The first time we saw Lake Taupo, during our descent from the transalpine crossing a couple days ago, the lake was so large that I couldn’t see the far shore and thought we were seeing the sea coast—not visible from where we were, despite our elevation. The lake turns out to be an ancient caldera that covers 616 square km (about 240 square miles), which is about two orders of magnitude larger than the Kilaueia crater on Hawaii’s big island, which seems enormous enough when you're sitting in it. During Taupo’s biggest eruption, about 26 thousand years ago, it ejected 1100 cubic kilometres of ash. That’s equivalent to an area 10 km long by 11 km wide by 10 km deep (equivalent to a cube a round 6 miles on a side). Volcanos get remarkably big sometimes.

While in Taupo, we'll be staying at the Haka Lodge hostel. We arrived at the hostel around 11, which was several hours before our room would be ready, so we checked in, left our bags in the storage room, and went to the common room to check e-mail and update our blogs. The staff promised to try to get our room ready first thing, possibly by 1, so when that time was approaching, I started our laundry, then fetched our bags to the room.

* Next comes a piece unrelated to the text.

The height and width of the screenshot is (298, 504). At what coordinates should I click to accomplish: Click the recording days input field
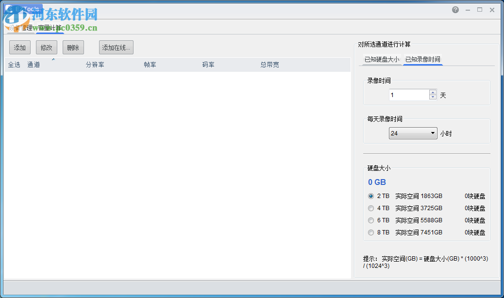408,95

After we’d dumped the bags, we wandered into town, a walk of 10 or 15 minutes, to check out the local museum. It’s tiny (only four rooms), but has a nice partial wharenui (“big house”), typically used for meetings. We’d already seen one at Waitangi earlier in our trip, and this one was similar in design and characteristics (i.e., vertical posts carved in the likeness of ancestors, beautifully woven matting in between), though because of space limitations, it was only small building rather than a full-sized model. There were also a couple of small but well-crafted exhibits. The first one is from the pakeha (European) perspective, and both describes the region's volcanic history and tells of Taupo's days as a frontier town and major logging center. The second one is smaller, but tells a bit about Maori culture (particularly hunting and provisioning) and has some nice artefacts, including some beautiful weaving and some finely crafted hand weapons.

From the museum, we walked through a pretty little park and along the water. Our weather blessings continued, as despite the 50% predicted chance of rain, we saw nary a drop. Dinner was at the Dixie Jones restaurant, which an Estonian colleague had recommended. Shoshanna had perfectly cooked calamari (very tender, rather than the usual rubbery texture) with a fiery aioli similar to a tartar sauce except for the heat, washed down with a Moa lager (a bit bitter in its finish on first taste, but it rather grows on one after a few sips); I had perfectly cooked lamb shank on a bed of dreamy garlic mashed potatoes, with rich dark gravy, accompanied by a Tui lager, by the Tui Brewing Company. Nice reddish-gold color with a simple, clean, unpretentious taste that didn't try to overpower the lamb. Desert was a banana chocolate chip milkshake, very nicely done, with a distinct banana taste that is often missing from such shakes.

Tomorrow, for our only full day in Taupo, our plan is to drive up to three local hydrothermal areas, with lots of hot springs and small geysers.